# WHAT NEEDS TO BE DONE:
Using the listing below, show all lines that hold the word "settings".
+--
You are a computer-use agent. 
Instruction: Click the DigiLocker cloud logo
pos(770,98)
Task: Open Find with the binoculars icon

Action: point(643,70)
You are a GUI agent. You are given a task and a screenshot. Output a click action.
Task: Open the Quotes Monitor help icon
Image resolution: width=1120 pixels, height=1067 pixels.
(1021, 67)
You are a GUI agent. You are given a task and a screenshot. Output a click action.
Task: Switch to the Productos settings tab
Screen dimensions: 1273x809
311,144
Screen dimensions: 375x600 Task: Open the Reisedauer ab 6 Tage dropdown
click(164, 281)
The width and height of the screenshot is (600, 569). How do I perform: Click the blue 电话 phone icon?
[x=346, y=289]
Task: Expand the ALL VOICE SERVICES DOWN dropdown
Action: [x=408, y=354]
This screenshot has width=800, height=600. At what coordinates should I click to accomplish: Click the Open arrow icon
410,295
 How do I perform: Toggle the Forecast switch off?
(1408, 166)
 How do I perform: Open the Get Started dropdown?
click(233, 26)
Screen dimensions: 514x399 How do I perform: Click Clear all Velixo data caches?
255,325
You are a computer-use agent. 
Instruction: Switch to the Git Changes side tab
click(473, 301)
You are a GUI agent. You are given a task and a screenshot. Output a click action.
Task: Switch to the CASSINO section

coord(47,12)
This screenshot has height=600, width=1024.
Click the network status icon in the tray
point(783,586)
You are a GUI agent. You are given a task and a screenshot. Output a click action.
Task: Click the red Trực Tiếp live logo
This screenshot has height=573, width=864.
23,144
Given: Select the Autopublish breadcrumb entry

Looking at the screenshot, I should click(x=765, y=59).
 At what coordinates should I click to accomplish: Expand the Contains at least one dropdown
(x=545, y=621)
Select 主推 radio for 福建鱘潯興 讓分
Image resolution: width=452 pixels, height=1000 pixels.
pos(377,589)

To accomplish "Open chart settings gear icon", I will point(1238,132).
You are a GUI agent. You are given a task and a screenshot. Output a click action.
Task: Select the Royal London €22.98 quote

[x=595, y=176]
+--
# OUTPUT FOR THIS TASK:
Task: Switch to the Productos settings tab
To accomplish "Open chart settings gear icon", I will point(1238,132).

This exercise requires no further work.